When the Director of Acute Care Services was asked about temperature monitoring of refrigerators on the units (Med/Surg and ICU), s/he stated that some recent conversation had taken place between her/himself and the Director of Dietary. Ultimately, s/he stated that s/he was informed the patient nourishment refrigerators were the nursing unit's responsibility. S/he stated the plan going forward it to have each fridge temperature checked daily. Both the Director of Acute Care Services and the Director of OB acknowledged that it was the floors responsibility to monitor the medication refrigerator temperatures, not the pharmacy's responsibility.

The "Med-Surg Meeting" minutes, dated 3/24/11, stated the following, in pertinent part: "3. Refrigerators and temps - I am looking into a different type of refrigerator temp control. It uses graph paper, and every 24 hours we change out the paper and the documentation is done for us..." The meeting minutes from 4/21/11 stated the following, in pertinent part: "... Also, I am looking into thermometers that track our fridge temps continually so that we have constant documentation on temps for refrigerators."

An interview with the facility's Director of Nursing was conducted on 6/21/11 at approximately 4:50 p.m. When asked about a policy for the monitoring of refrigerator temperatures, s/he stated, "We do not have a policy for monitoring temperatures of medication or nourishment fridges."
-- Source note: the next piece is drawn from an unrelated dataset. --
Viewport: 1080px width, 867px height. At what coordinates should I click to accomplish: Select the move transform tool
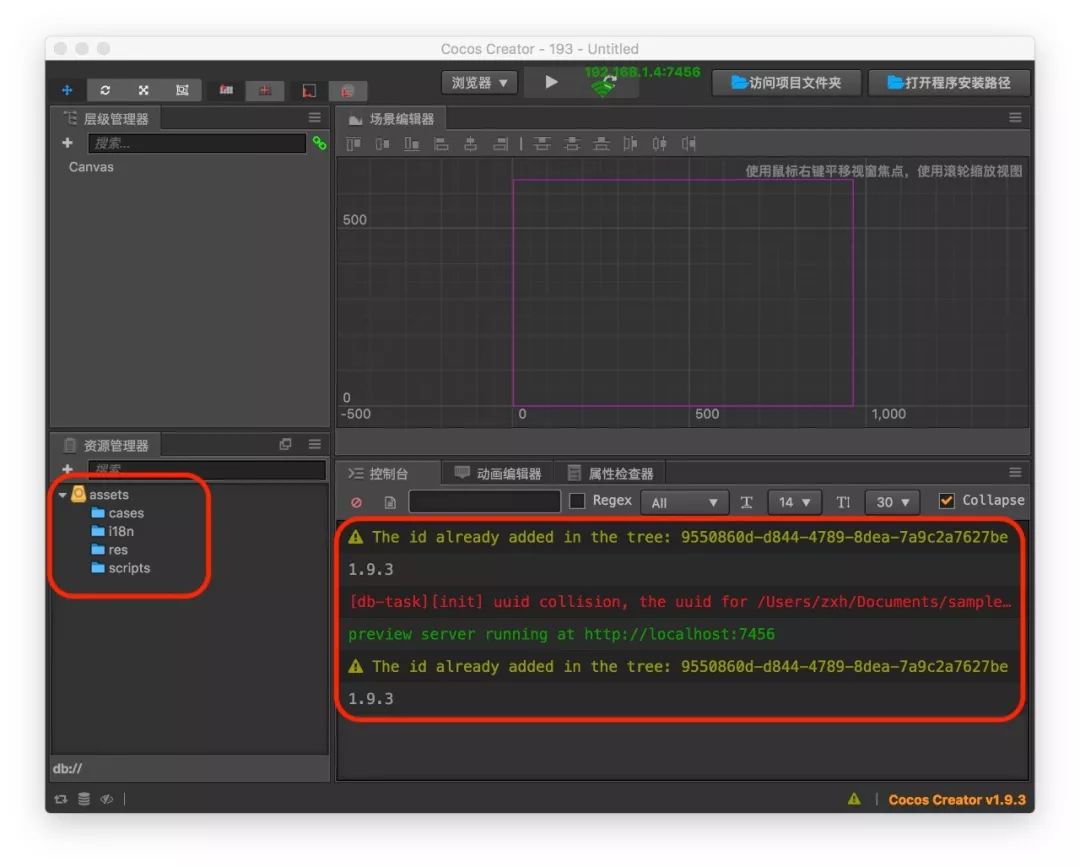67,90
The policy titled "Breastfeeding," last approved 9/24/07, stated the following, in pertinent part: "In the hospital, milk may be refrigerated for 48 hours or frozen for 2 weeks in Nursery refrigerator freezer..."

The dietary policies did not clearly delineate the responsibility for monitoring nourishment refrigerator temperatures. The policy titled "Kitchenettes and Pantries" stated, in pertinent part: "The food service staff will deliver items daily to the appropriate kitchenette or pantry... - Check the temperatures of the refrigerators/ freezers in kitchenettes or pantries weekly - Check the internal food temperatures randomly to assure proper temperatures..." The policy titled "Personal Food Storage" stated, in pertinent part: "Food or beverage brought in from outside sources for storage in facility pantries, refrigeration units, or personal room refrigeration units will be monitored by designated facility staff for food safety... Designated facility staff will be assigned to monitor individual room storage and refrigeration units for food or beverage disposal... All refrigeration units will have internal thermometers to monitor for safe food storage temperatures. Units must maintain safe internal temperatures in accordance with state and federal standards for safe food storage temperatures."

5. Oxygen Tank Storage
A second prevalent issue on two nursing units was unsafe storage of oxygen tanks. On tour of the ICU, two tanks were observed setting in a corner on the floor in the clean utility storage room. The tanks were not secured in holders or carts. A third oxygen tank was observed on the OB floor near the nurses station. This tank was also without a holder or cart. The OB Director stated that sometimes surgery staff leave the tanks behind after they bring a patient to her room.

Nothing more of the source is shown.